Sunday, February 22, 2009

Et tu, 92A?

I've only ever submitted one upload to YouTube, this little evisceration of Michael Cullen:



To date, it has been viewed a whole 142 times. Although it was a complete Popularity Fail, it didn't stop whatever company that owns the rights to this obscure Queen song from sending me an advisory warning. I didn't save a copy, bugger it, but the substance of the nastygram went something like this:
We have found that an uploaded video on YouTube under this user name includes media content that belongs to us. You have used it without our permission. We don't ask you to remove this content, but we reserve the right to do so whenever we feel like it. We reserve the right to include advertising on this media, if we so choose.
I have no idea if this We Are Watching You notice was sent by a bot or a human. Either way, there was no disputing which side had the better legal team. And that was just the soundtrack. Must admit, I do feel a bit guilty to all the file footage I nicked without attribution. All those images of someone else's work and no hotshot lawyer's got their back.

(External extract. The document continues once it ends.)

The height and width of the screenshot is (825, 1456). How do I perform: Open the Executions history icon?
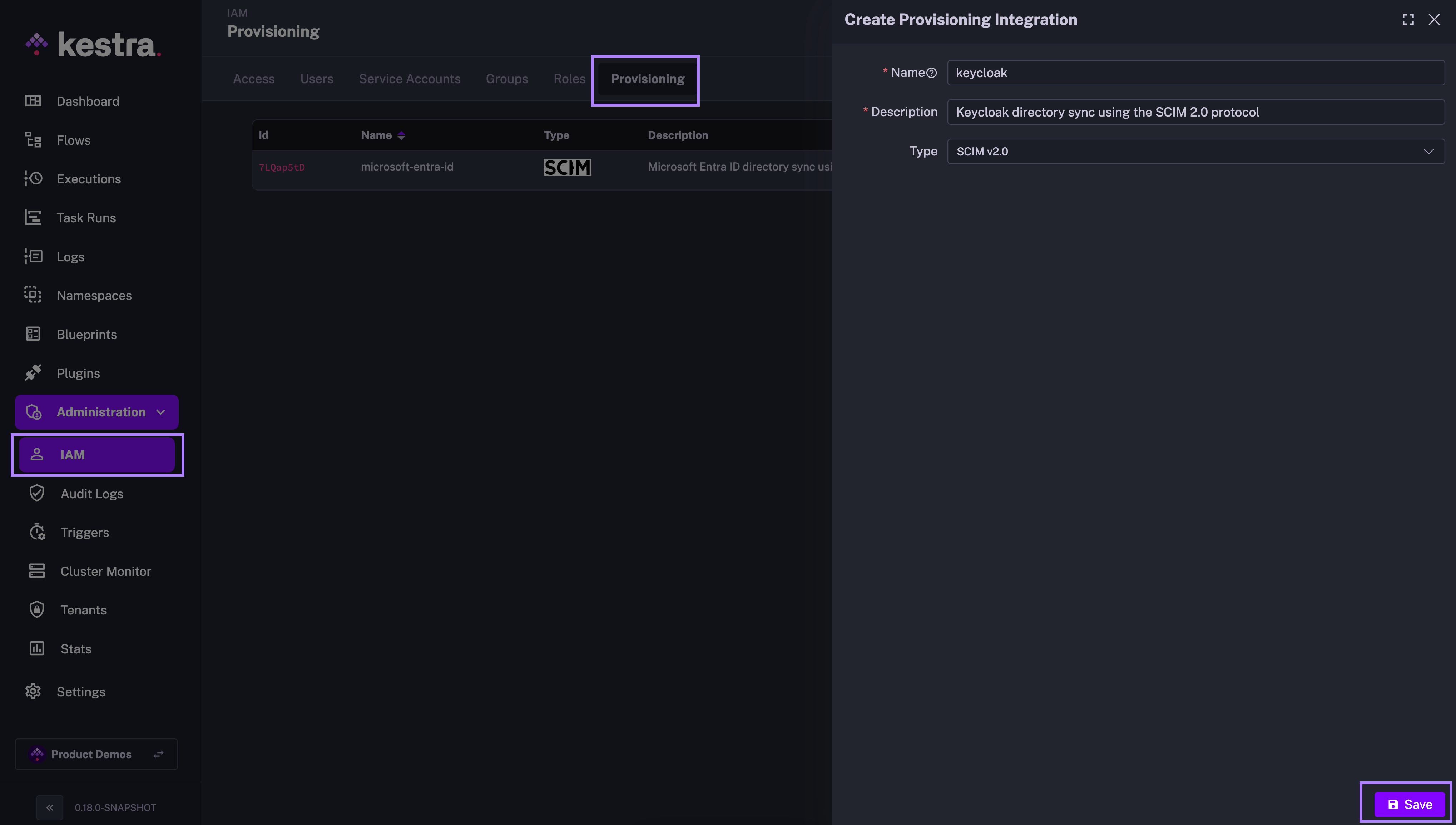click(x=33, y=178)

It's not as if I made the clip for the money. I did it because I wanted to see what it looked like, whether it was greater than the sum of its parts. And yes it was. No other song perfectly matched the angle of the sentiment, the flamboyant rage at the former finance minister's antics, and this was before the KiwiRail purchase. The images came from that great modern library of Alexandria, the interweb, even if I had to use a backdoor or two to get the right image.

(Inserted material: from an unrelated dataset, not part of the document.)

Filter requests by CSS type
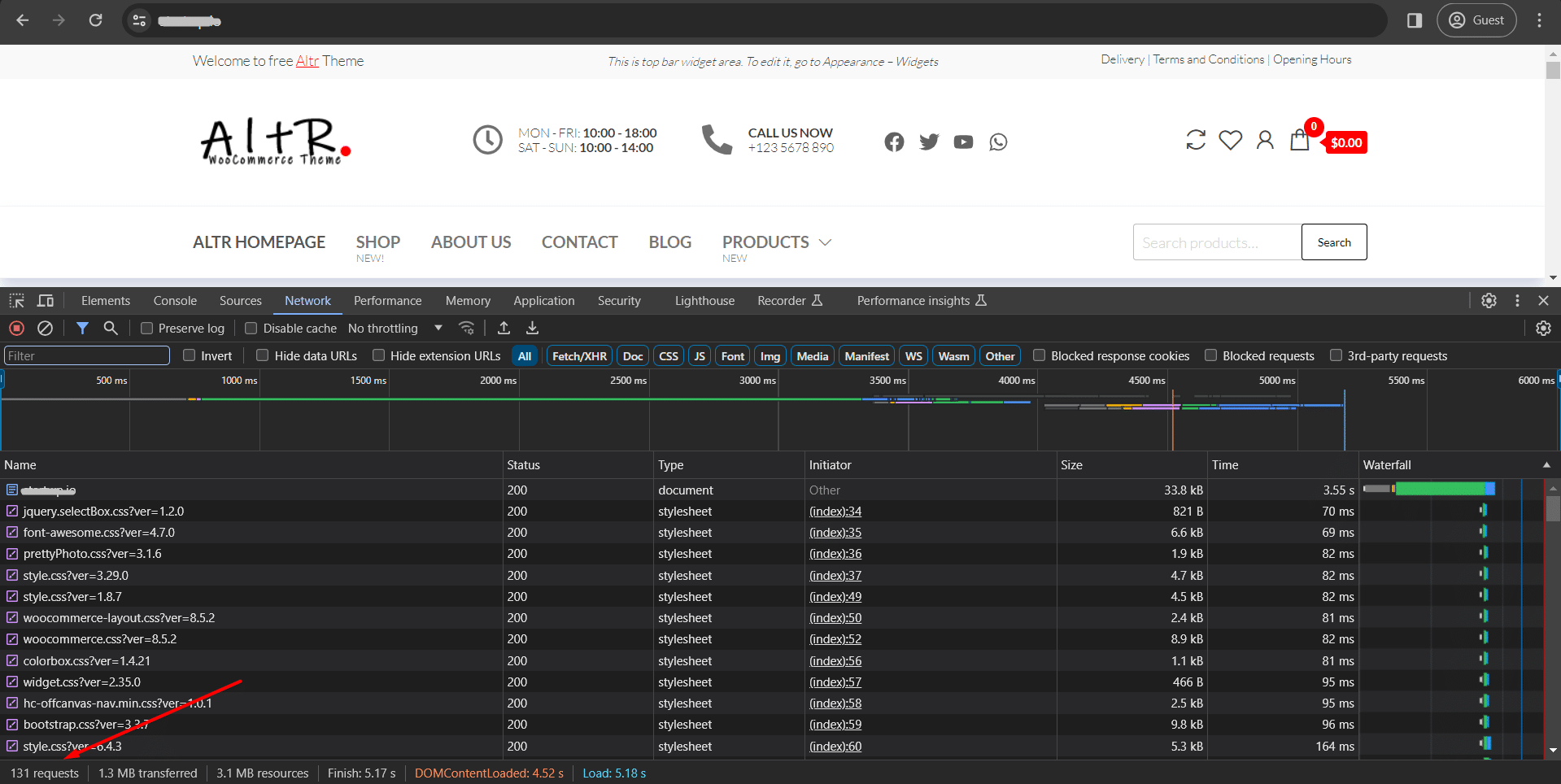1561x784 pixels. click(x=668, y=355)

But such a brush with legal goliaths has put me off putting more stuff up. I'll stick to misappropriating phrases and smudging photos. That's about my danger level. As Russell Brown mentions, these things can get nasty:
Some time back, Daniel Gardiner, who operates a YouTube channel under the name dannews, posted an amusing mash-up of an Air New Zealand ad, which I embedded on Public Address. I received a C&D letter from Air New Zealand's chief counsel, about which I did nothing -- because I knew that YouTube would act with dispatch, and without asking questions, to take down the clip under the DMCA. This is precisely what happened. But since then, Dan has twice had his entire YouTube account frozen on the basis of complaints whose nature and source he has been unable to determine.
Whether the Air NZ legal counsel has grown a sense of humour since the affair is unknown. At least Air NZ's latest ad is almost impossible to mash into anything funnier, so at least the marketing department have noticed something. But Air NZ and other companies can't run comedy advertising and suppress mockery forever. There's a very fine line between mockery and brand infringement. The Scientologists have made good use of this vagarity to close down user-generated content pisstakes and dissent on their idiosyncratic beliefs.

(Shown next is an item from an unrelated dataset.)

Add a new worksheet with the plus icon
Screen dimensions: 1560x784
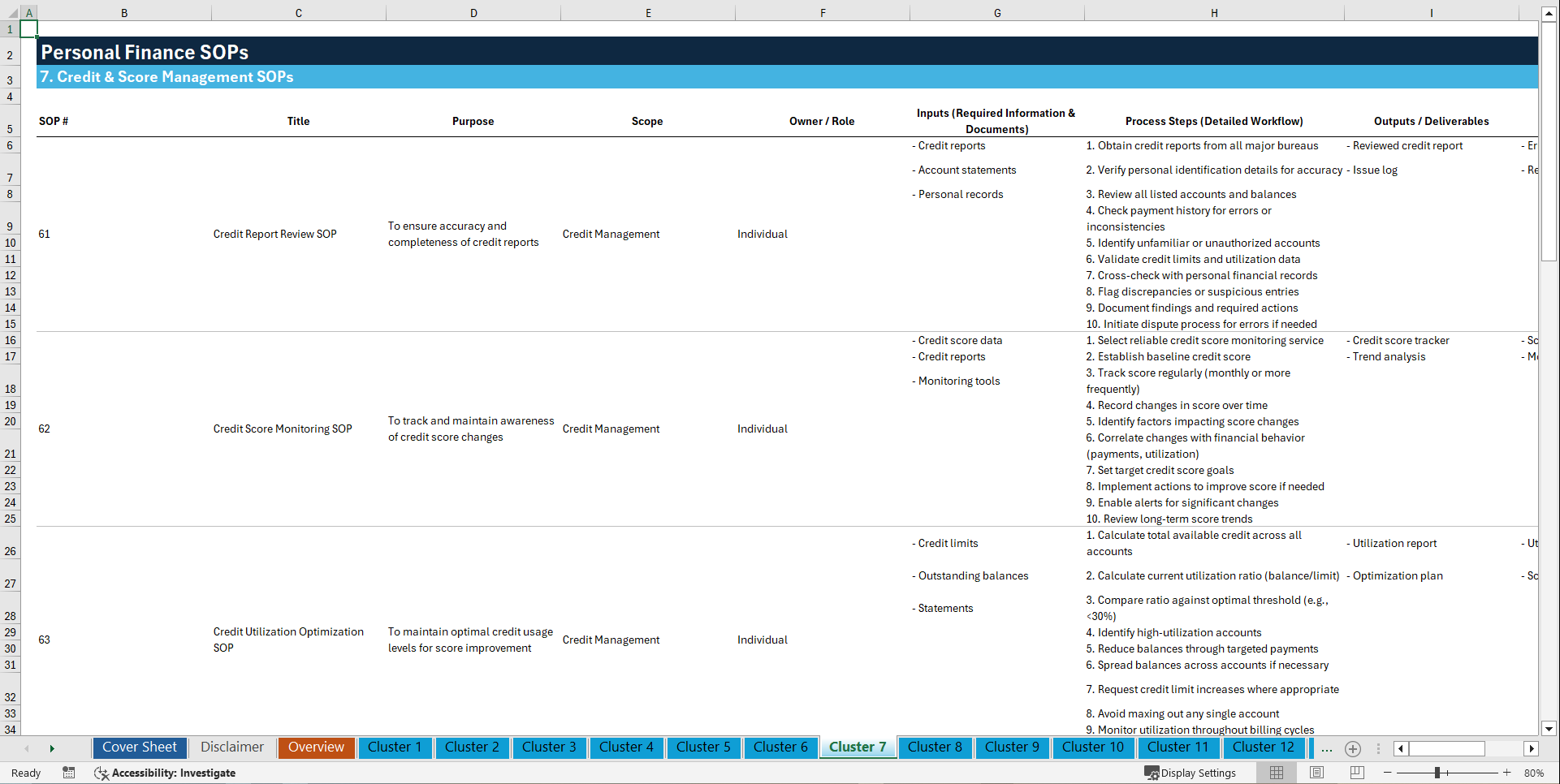click(1353, 748)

Please don't shoot the magpies for borrowing a few shiny baubles or taking the piss. And please don't cut off my internet because of some minor intellectual copyright infringement. You cut off my internet, you cut off my hands, my means of communication. Even in sharia law backwaters, there's a court before they cut off your hands. And Internet Service Providers are not cut out to be some Hollywood mullah's version of the Community for the Promotion of Virtue and Elimination of Vice.

This blog goes black at midnight. I hope that Monday's cabinet meeting passes an Order in Council to suspend Section 92A until greater clarification of the rules of engagement are agreed upon.